With up to a billion hectares of wilderness likely to be cleared
to feed the world in the coming half century and an area the size
of China devoured by cities, leading environmental scientists are
urging caution over the extent to which lost eco-systems can be
replaced or restored.
A team including researchers from (CEED) has advised governments
worldwide to think twice before assuming an environment lost to
development can easily be replaced elsewhere, the journal
Biological Conservation reported.
"There's been a lot of talk among policymakers about 'offsets',
meaning that if you damage or lose the environment in one place,
you compensate by restoring or protecting an equivalent area
somewhere else," Hobbs was quoted as saying in a CEED statement.

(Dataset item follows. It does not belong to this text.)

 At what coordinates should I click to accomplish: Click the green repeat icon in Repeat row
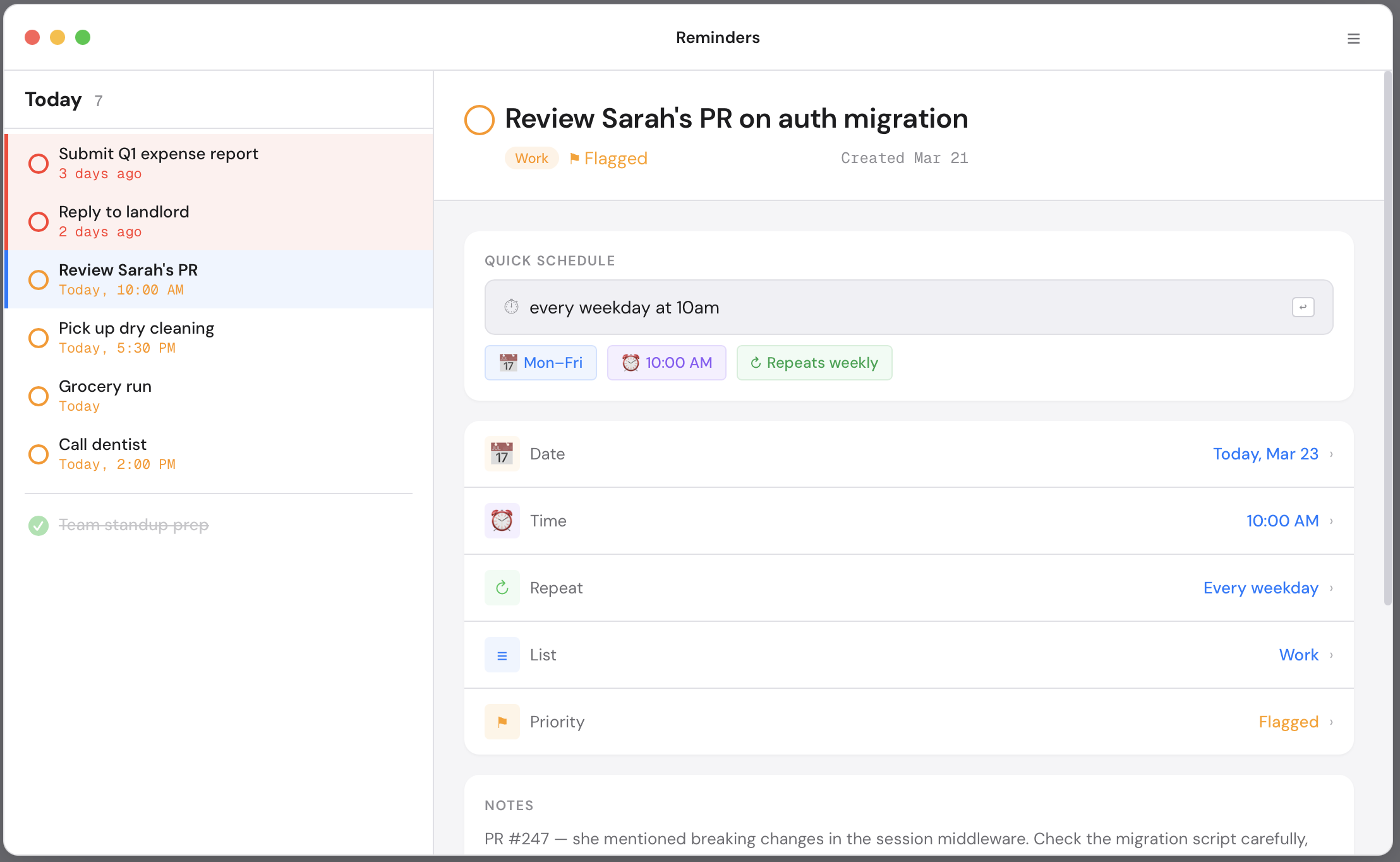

Currently there are more than 64 such programmes under way around
the world and policy support for the solution is gathering steam,
"But the science to date suggests it is very hard to replace a
lost environment in another locality so there is no net loss of
species," Hobbs said.
"Current conservation policies talk glibly about offsets and seem
to promise much - but it isn't clear they really appreciate how
difficult and expensive it can be to translocate a whole ecosystem
with all its species and their relationships," he said.
Martine Maron from The University of Queensland, who led the
study, said: "In some cases, we are trying to use offsets to
replace centuries-old trees. For some species, the long wait
before newly-planted trees can provide food or nesting hollows for
fauna means that offsetting is a very high-risk strategy."